Aim 1 - List every web address (URL) that appears in the thread about data replication and zero data loss.

Text segment -
Re: Data replication and zero data loss

2015-05-02 Thread xiao li
Hi, Joong,

Please check the following two links:

-
https://cwiki.apache.org/confluence/display/KAFKA/KIP-3+-+Mirror+Maker+Enhancement

-
https://cwiki.apache.org/confluence/display/KAFKA/KIP-8+-+Add+a+flush+method+to+the+producer+API

They might help you understand the problem.

Cheers,

Xiao Li

2015-05-01 6:28 GMT-07:00 Joe Stein :

> If you want 0 data loss you should also look into the min.insync.repica
> setting in 0.8.2.1 as it guarantees data in multiple racks.
>
> If you don't have that set then you have this scenario as possible.
>
> lets say 1 topic, 1 partition, replication 3. You are producing with ACK=-1
>
> b1, b2, b3 (where b=broker and b1 is leader, b2, b3 replicas).
>
> b1,b2 dies, b3 is leader. so far all is well.
>
> 10 minutes go by and b3 dies
>
> 1 minute later b1 comes back online, it will truncate essentially 45
> minutes of data upstream thought was saved.
>
> but now, you can have ACK=-1 get a failure if you don't have a enough
> replica to survive data loss guarantees. min.isr=2 min.sir=3 //depends on
> data
>
> Also take a look at
> https://github.com/stealthly/go_kafka_client/tree/master/mirrormaker it
> might be helpful for what you are looking for.
>
> ~ Joe Stein
> - - - - - - - - - - - - - - - - -
>
>   http://www.stealth.ly
> - - - - - - - - - - - - - - - - -
>
> On Fri, May 1, 2015 at 7:43 AM, Joong Lee  wrote:
>
> > It is based on our understanding from reading the documents.

Exercise materials -
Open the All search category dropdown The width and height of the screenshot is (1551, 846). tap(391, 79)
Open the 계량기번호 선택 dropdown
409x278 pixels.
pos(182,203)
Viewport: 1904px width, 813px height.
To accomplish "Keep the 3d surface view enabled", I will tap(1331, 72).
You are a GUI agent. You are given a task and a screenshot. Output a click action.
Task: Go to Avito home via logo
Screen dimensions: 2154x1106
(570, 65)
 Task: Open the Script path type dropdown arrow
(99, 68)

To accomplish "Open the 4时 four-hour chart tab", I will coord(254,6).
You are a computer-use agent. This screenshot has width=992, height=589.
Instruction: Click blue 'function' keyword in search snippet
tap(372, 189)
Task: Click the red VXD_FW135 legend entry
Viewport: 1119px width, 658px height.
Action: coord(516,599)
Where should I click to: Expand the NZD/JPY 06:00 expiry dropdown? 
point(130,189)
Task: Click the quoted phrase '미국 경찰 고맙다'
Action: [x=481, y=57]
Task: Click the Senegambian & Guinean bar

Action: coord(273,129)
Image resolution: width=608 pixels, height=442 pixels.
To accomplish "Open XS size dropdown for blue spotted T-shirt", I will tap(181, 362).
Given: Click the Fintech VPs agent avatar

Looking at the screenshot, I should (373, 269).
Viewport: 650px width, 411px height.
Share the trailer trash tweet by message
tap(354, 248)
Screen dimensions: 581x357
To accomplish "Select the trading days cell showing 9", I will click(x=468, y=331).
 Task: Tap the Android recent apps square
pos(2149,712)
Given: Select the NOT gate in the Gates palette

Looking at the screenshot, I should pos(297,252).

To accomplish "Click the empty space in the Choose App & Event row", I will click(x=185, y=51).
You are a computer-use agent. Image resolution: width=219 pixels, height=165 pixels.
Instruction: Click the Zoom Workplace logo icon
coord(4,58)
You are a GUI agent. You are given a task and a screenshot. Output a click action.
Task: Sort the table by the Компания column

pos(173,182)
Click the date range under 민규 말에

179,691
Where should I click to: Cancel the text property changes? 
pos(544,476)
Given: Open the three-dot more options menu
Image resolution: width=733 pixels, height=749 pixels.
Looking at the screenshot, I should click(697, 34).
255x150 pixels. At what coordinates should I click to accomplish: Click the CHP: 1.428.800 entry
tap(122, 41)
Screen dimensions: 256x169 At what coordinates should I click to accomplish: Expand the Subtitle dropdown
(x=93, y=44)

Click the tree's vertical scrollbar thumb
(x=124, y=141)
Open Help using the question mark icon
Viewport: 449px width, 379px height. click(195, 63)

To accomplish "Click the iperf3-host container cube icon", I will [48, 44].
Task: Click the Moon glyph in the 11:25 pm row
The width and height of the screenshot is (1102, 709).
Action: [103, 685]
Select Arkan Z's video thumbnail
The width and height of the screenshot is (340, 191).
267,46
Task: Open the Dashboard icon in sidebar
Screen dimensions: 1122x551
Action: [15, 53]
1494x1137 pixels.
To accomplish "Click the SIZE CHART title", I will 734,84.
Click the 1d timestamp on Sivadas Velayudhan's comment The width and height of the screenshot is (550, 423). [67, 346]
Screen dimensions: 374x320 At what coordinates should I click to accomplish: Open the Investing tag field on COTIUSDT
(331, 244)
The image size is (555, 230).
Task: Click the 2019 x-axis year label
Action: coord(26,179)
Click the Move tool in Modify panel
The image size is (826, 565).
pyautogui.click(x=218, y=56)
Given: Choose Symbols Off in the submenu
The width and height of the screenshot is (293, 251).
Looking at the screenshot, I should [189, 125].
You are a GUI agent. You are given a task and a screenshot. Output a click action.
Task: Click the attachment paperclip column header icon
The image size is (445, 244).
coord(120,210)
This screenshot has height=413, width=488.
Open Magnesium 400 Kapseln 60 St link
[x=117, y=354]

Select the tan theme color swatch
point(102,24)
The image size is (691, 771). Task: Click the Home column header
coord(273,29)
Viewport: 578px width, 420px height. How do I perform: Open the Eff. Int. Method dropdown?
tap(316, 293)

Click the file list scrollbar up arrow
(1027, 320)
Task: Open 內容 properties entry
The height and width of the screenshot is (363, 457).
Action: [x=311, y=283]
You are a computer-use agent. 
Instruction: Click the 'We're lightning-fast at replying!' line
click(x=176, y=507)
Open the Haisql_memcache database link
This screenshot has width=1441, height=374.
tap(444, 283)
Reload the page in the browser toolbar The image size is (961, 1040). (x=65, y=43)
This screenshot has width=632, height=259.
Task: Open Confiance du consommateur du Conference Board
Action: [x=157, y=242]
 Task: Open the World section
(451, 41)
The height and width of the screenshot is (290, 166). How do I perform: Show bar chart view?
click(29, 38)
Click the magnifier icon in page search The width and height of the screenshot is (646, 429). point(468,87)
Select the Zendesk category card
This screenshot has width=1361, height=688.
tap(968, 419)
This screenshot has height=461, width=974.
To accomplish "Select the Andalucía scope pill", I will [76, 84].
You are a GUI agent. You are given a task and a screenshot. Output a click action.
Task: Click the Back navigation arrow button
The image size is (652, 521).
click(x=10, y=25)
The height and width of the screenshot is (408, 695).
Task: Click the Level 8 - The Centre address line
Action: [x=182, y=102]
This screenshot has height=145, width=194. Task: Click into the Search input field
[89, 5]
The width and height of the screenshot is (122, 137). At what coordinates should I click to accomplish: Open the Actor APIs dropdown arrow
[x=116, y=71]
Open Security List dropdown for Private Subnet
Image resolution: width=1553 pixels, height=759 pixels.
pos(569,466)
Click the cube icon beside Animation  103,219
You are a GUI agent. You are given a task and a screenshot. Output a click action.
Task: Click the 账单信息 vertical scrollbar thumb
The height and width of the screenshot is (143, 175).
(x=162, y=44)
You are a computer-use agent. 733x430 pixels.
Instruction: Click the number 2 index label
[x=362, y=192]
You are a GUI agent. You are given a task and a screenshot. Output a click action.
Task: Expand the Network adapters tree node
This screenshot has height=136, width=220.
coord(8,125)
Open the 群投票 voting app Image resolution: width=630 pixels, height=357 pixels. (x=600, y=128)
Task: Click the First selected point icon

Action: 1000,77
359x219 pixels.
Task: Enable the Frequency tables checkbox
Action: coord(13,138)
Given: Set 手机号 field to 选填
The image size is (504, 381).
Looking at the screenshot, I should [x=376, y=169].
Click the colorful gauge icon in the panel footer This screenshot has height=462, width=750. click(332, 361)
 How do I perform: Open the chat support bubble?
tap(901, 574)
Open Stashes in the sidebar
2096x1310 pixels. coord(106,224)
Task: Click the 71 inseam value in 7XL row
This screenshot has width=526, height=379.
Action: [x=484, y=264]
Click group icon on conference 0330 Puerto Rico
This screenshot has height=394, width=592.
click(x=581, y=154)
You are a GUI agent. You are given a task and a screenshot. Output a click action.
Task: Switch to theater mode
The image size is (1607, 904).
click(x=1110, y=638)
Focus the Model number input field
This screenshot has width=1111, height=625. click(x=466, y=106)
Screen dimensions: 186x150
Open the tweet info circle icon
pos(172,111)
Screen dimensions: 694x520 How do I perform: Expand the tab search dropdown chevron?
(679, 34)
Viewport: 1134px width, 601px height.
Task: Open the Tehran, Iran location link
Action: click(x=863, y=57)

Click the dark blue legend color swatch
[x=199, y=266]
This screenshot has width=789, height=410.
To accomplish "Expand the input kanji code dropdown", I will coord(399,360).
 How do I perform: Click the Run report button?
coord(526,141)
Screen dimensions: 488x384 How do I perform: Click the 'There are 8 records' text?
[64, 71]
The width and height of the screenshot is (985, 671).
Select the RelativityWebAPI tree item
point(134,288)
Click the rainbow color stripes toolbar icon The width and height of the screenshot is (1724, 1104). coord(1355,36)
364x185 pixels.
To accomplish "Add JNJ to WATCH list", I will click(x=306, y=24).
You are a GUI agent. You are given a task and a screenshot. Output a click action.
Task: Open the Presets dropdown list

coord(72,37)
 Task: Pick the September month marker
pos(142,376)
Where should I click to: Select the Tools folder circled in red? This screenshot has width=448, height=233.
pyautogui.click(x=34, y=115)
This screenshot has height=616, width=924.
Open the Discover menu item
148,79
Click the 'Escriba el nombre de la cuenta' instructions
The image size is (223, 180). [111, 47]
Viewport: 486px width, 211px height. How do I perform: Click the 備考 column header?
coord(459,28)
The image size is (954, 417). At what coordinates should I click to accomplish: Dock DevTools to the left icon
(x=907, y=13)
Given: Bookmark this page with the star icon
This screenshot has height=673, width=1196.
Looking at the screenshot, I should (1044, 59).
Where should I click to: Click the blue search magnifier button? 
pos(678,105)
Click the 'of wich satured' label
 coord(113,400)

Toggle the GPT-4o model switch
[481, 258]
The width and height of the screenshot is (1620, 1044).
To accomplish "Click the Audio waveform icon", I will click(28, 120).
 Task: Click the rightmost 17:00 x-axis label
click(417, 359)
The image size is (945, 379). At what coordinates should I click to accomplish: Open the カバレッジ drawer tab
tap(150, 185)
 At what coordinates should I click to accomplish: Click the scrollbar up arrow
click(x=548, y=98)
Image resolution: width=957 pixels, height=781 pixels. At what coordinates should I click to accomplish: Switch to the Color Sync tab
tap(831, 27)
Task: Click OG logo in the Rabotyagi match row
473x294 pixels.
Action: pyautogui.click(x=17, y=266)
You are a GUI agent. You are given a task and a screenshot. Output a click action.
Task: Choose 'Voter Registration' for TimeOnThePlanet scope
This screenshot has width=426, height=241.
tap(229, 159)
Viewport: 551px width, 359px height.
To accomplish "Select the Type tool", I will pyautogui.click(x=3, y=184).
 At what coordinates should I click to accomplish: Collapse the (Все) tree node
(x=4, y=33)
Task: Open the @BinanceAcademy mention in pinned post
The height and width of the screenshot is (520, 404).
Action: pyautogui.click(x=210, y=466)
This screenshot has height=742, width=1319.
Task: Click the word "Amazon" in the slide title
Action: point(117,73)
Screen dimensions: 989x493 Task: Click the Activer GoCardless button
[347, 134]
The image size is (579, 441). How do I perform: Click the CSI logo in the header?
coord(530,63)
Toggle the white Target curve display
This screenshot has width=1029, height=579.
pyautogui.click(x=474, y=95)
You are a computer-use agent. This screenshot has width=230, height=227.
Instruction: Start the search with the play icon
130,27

Aim 2 - Reproduce the rows from the one that contains "Screen dimensions: 694x520" up to and including the one that contains "Click the rainbow", unchanged.

Output 1 -
https://cwiki.apache.org/confluence/display/KAFKA/KIP-3+-+Mirror+Maker+Enhancement
https://cwiki.apache.org/confluence/display/KAFKA/KIP-8+-+Add+a+flush+method+to+the+producer+API
https://github.com/stealthly/go_kafka_client/tree/master/mirrormaker
http://www.stealth.ly

Output 2 -
Screen dimensions: 694x520 How do I perform: Expand the tab search dropdown chevron?
(679, 34)
Viewport: 1134px width, 601px height.
Task: Open the Tehran, Iran location link
Action: click(x=863, y=57)

Click the dark blue legend color swatch
[x=199, y=266]
This screenshot has width=789, height=410.
To accomplish "Expand the input kanji code dropdown", I will coord(399,360).
 How do I perform: Click the Run report button?
coord(526,141)
Screen dimensions: 488x384 How do I perform: Click the 'There are 8 records' text?
[64, 71]
The width and height of the screenshot is (985, 671).
Select the RelativityWebAPI tree item
point(134,288)
Click the rainbow color stripes toolbar icon The width and height of the screenshot is (1724, 1104). coord(1355,36)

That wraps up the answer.